We're In This Together
Coronavirus is and will continue to be a consequential external driver in a global economic slowdown. Countries around the world are imposing government curfews, travel restrictions, and strict stay-at-home orders. This immediate response has brought the world economy to a near halt. The majority of us have never experienced a series of events like this and we must adapt rapidly to the ever-changing environment. So far, many of us have seen or experienced the current impact as we witness governments, communities, and corporations acclimate the current economic environment.
It is too early to tell the long-term economic impact from the COVID-19 pandemic, however, we can analyze the current impact. There has been a domino effect from an immediate economic slowdown across the globe. Large-scale demand shocks have rattled the world economy. Countless countries have closed their borders for 14-30 days and people are not traveling. Airlines have had to cancel numerous flights as its’ planes sit idle. Additionally, many factories sit unproductive impacting supply chains. Small and large businesses have been forced to lay off or furlough employees to prevent the business from going under. According to Bloomberg, more than 50 countries have cut borrowing interest rates with hope this would encourage economic investment. The world has never witnessed a rapid economic slowdown to this scale from an external cause and a lot of uncertainty remains as new data is released each day.
The United States’ government has passed the largest stimulus spending bill in hopes to curb the economic ramifications of government-imposed quarantines and a global economic slowdown. As a result of businesses unable to pay workers due to lack of business, over 3 million people filed for unemployment in a report published by the United States’ Labor Department in the 4th week of March. The stimulus sending checks worth $1,200 to individual Americans making $75,000 or less based on 2018 tax filings. The amount sent by the government will decrease in correlation with amounts earned above $75,000. Individuals will also earn an additional $500 for every child claimed as a dependent. Additionally, the spending bill will also be diversified amongst loan programs for small businesses, funding for cities and states, hospitals, and a substantial boost to unemployment insurance. The government hopes this will ignite the economy long enough to keep the momentum of a moving economy.
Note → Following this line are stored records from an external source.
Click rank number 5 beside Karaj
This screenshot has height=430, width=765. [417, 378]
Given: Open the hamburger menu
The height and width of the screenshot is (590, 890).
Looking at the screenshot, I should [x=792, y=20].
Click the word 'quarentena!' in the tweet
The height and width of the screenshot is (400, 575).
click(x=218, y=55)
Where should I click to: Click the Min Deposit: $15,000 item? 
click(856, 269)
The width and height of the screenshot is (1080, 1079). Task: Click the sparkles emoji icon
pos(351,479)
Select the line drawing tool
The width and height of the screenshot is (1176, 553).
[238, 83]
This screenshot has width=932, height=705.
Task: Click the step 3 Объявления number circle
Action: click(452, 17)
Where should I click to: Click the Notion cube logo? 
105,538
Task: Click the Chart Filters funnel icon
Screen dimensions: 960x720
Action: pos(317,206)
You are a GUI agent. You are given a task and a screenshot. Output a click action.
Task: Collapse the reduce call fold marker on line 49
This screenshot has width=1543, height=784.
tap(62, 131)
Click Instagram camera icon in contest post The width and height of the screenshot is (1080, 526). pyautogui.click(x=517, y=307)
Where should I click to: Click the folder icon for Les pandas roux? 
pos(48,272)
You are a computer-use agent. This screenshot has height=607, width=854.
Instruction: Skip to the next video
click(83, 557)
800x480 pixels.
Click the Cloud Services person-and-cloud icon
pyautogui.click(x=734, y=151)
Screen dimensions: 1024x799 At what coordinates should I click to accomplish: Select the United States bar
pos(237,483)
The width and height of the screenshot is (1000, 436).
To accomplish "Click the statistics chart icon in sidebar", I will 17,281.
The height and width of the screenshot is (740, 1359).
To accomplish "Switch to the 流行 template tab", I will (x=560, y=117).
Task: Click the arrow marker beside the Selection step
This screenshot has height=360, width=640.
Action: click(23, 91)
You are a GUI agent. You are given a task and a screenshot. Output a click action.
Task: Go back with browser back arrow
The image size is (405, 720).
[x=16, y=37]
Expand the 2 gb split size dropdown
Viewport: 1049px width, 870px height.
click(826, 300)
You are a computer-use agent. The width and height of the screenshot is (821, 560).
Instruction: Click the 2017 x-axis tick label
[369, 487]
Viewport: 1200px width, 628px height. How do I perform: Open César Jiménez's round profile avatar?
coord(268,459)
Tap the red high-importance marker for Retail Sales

Corporations and businesses around the world are asking their employees to work remotely or forced to temporarily close businesses to adhere to social distancing recommendations. For large corporations, employees working remotely may not severely impact business or the income of the employees, however, for smaller businesses, that operate on slim margins and/or hourly employees, this could become a considerable issue. Luckily, the United States has seen a trend of large corporations helping its’ hourly employees and the communities in which they are based. According to a report from Axios, Microsoft, Twitter, Amazon, Google, and Facebook have committed to continue to pay its’ hourly employees regardless of their services being provided or not. In addition to this, Amazon will donate $5 million to help small businesses impacted by less business including a one-month rent subsidy to the business which operates within its’ office buildings. This leadership from large corporations reflects a positive image to its’ employees, consumers, and the communities in which they operate.
As we move forward through the unpredictable future, we should continue the support of our communities and local businesses. Economic recovery will be most successful when there is a trifecta of effort from individuals, corporations, and governments. The support of local businesses is crucial for local economies and the people they employ. We are in this together, and we must remain positive for our future and our community’s future.